§ Reading text
This past season, my daughter struck out in a softball game. As she was walking back to the bench, her teammates told her it was only two strikes, not three. She returned to the plate and the next pitch was a strike. She turned again to go to the bench and the umpire asked where she was going. When she explained, the umpires conferred and called her out for batting out of order. Their rationale: her first at bat resulted in a strike out. When she returned for one more pitch, she was batting out of order and therefore was out again. The umpires did not know that the incorrect batter could be replaced by the correct batter before the end of the at bat. (I wasn't there, fortunately, so I couldn't embarass my daughter by "helping" the umpires with the rules.)

Believe it or not, this mistake occurs repeatedly at these lower levels. For the situations we have been talking about in this post, the rules in MLB and Federation (baseball and softball) are the same. There are some minor differences regarding when an appeal is too late. But under all these rules, the proper batter can always be inserted before the end of the at-bat, and the proper batter is always the one put out when a timely appeal is made. We need to do a better job educating the brethren on this.

§ Material provided
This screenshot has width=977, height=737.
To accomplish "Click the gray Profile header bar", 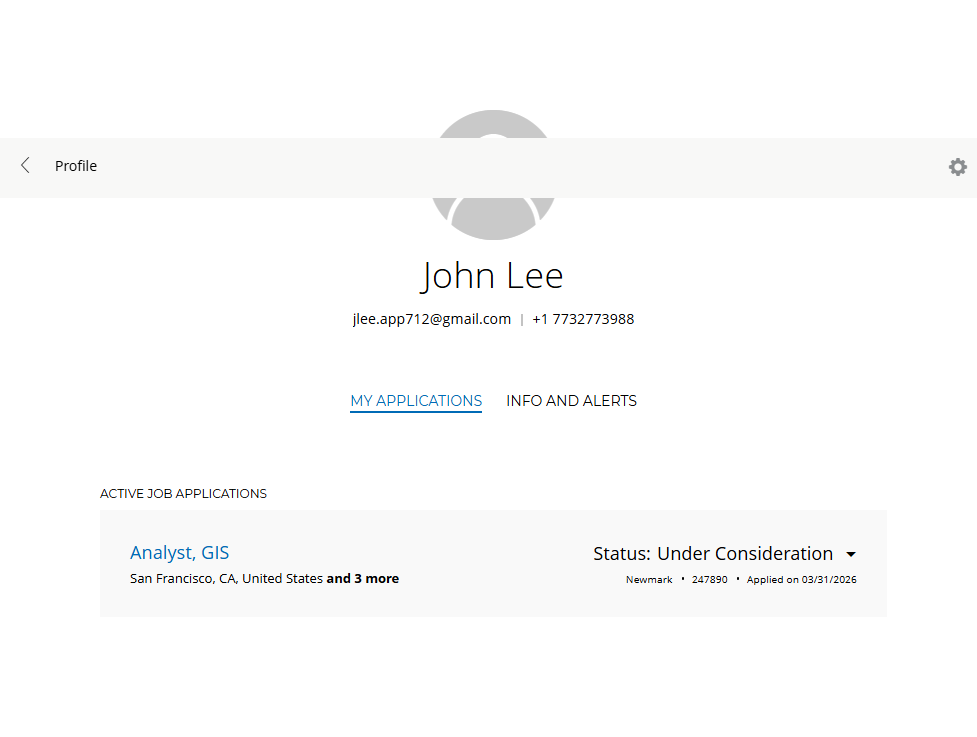I will click(x=500, y=167).
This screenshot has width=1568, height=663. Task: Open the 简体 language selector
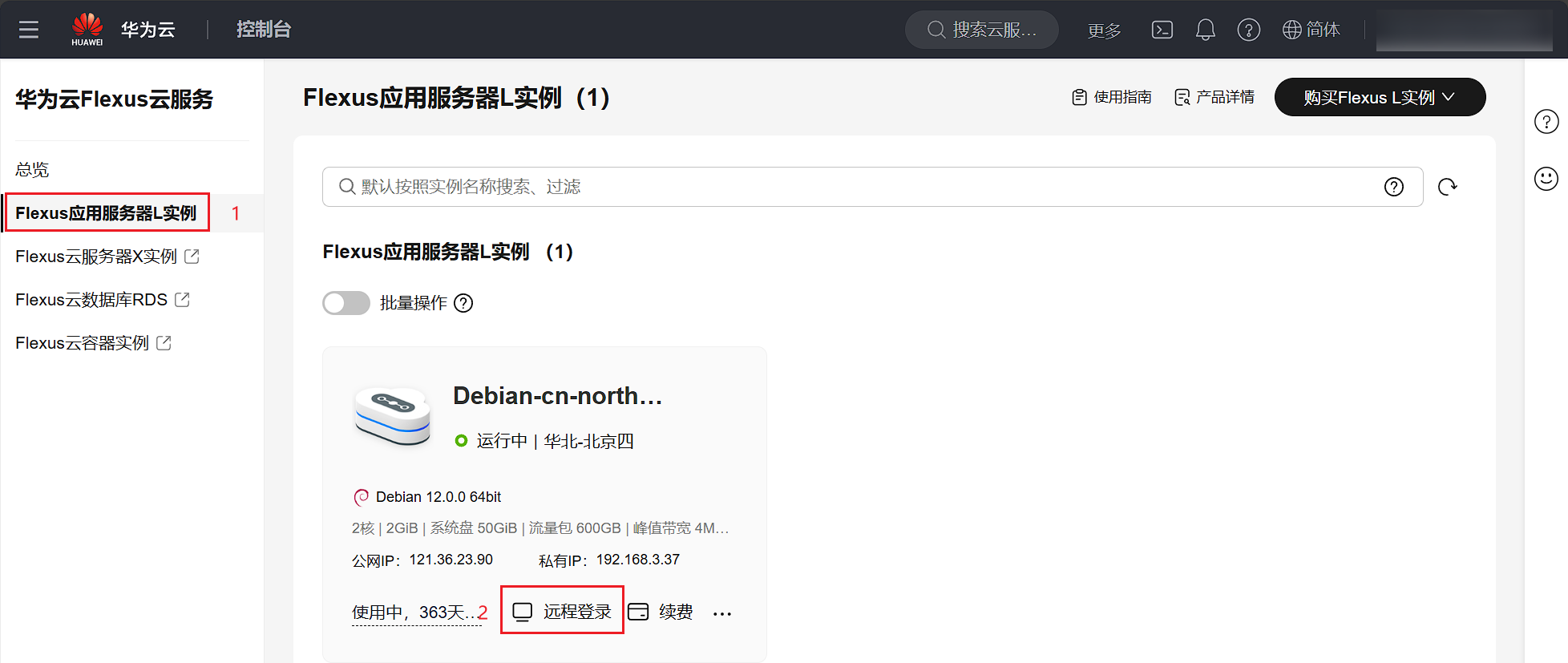point(1311,30)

§ Requests
1) In the batting-out-of-order text, which batter is put out when a timely appeal is made?
2) Using the batting-out-of-order text, explain in one to three sentences why the umpires called the daughter out for batting out of order.
3) Pick up the batting-out-of-order text after its final sentence and continue it.

§ Responses in order
1) The proper batter.

2) The umpires reasoned that her first at bat had already ended in a strikeout. So when she came back to the plate for one more pitch, they considered her to be batting out of order and called her out again.

3)
In my association, the interpreter always makes a dramatic presentation on the BOO rule. Each year he says that we all should get down on our knees and pray before each game that BOO does not occur. He claims it is a most confusing rule. I am convinced that he has successfully persuaded 75% or more of our members that they cannot understand the rule. That perception has thus become reality. I am clueless why he does this.

The BOO rule is about as simple as it can be. Call the "proper batter" out when a timely appeal is made, and get the next batter who follows the proper batter to the plate.